Comment 12 Edward Tomasz Napierala freebsd_committer 2017-04-08 11:20:09 UTC
Julian, I don't think that's the problem.  The code in 10 doesn't wait for devices, it just waits for all the root mount holds to be released.  The code in 11 waits for devices, but for filesystems that don't have a specific device - like ZFS or NFS - it falls back to 10 behaviour, ie waiting for the root mount holds.

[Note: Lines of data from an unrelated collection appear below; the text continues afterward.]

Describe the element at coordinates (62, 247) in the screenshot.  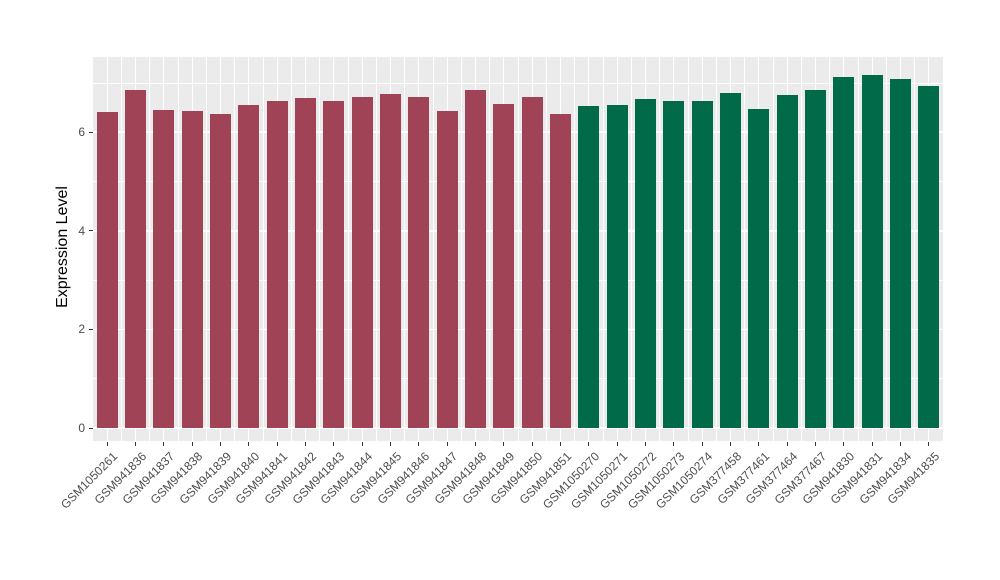
I see `y-axis-title: Expression Level` at that location.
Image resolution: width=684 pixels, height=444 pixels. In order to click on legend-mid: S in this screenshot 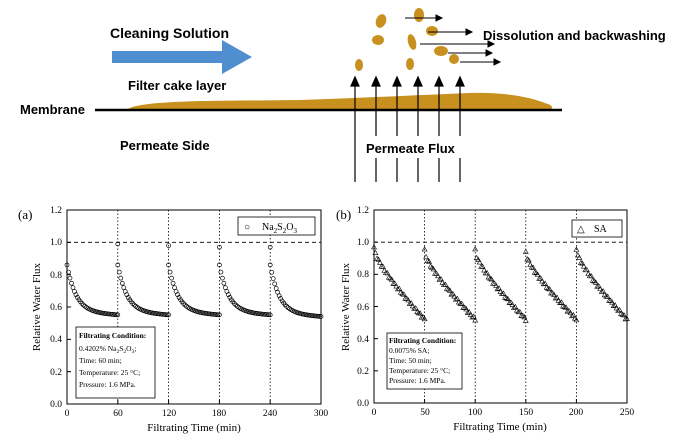, I will do `click(280, 228)`.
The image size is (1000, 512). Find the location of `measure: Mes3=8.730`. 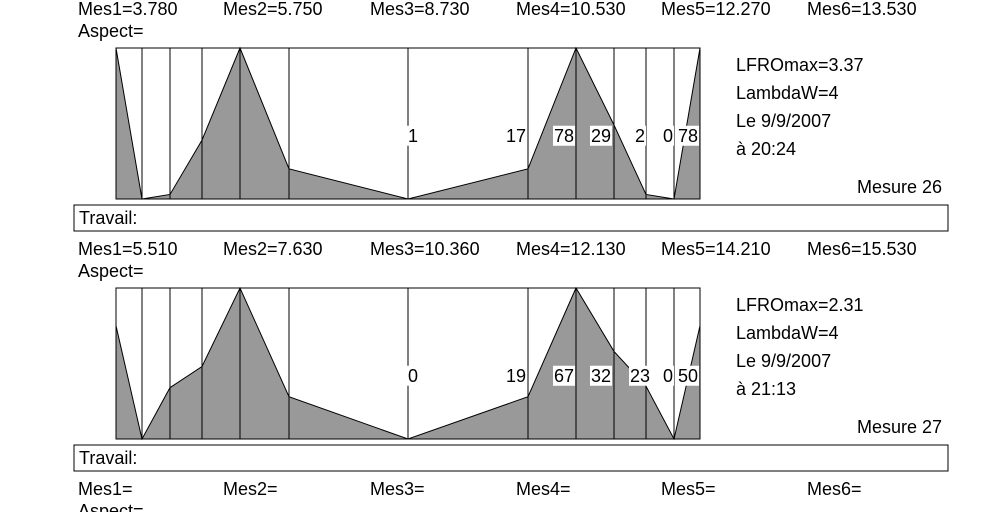

measure: Mes3=8.730 is located at coordinates (420, 10).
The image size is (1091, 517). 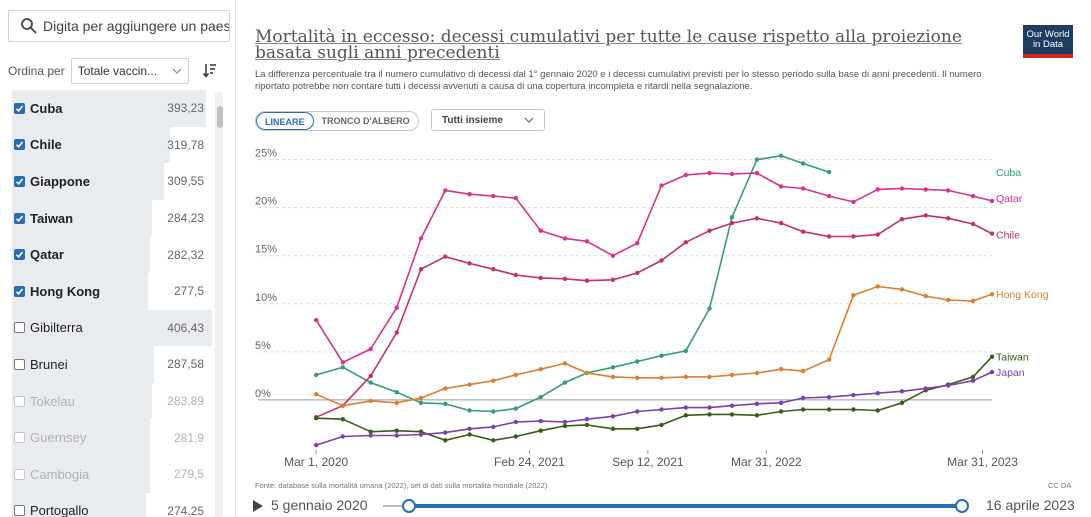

To be honest I don't think this is a problem with root mount mechanism at all.  It looks more like something internal to ZFS.  Perhaps we should just put the loop inside zfs_mountroot()?
Comment 13 pete 2017-05-25 09:01:05 UTC
Is there any chance of this match making it into 11.1 which is now in prerelease ? I am running perfectly happily with this in Azure and it has fixed my mount issues. I understand the arguments for it not being the correct place for the fix, but in practical terms this its us reliably boot FreeBSD somewhere that it does not reliably boot without it, so theres surely at least an argument for committing it for now until a better fix can be applied ? As written is doesn't have any negative effects after all...

Would like to not have to run a custom patched kernel after 11.1 comes out if possible...
Comment 14 stb 2017-07-23 21:21:08 UTC
I'm encountering this behaviour as well, trying to boot off a USB stick.  It would be great if the patch would make it into stable, at least as an option I can enable through a tunable.
Comment 15 Edward Tomasz Napierala freebsd_committer 2017-07-24 07:36:49 UTC
FWIW, it should be possible to fix without any source changes using mount.conf (man mount.conf).
Comment 16 stb 2017-07-24 07:52:31 UTC
(In reply to Edward Tomasz Napierala from comment #15)

Really? Would you mind pointing out which specific contents of /.mount.conf would work around this issue? And where would that file live?
Comment 17 stb 2017-07-24 21:07:57 UTC
I can report that the patch works for me.  I would really appreciate seeing this in stable and in a patch release for 11.1, so I can run with a stock kernel again.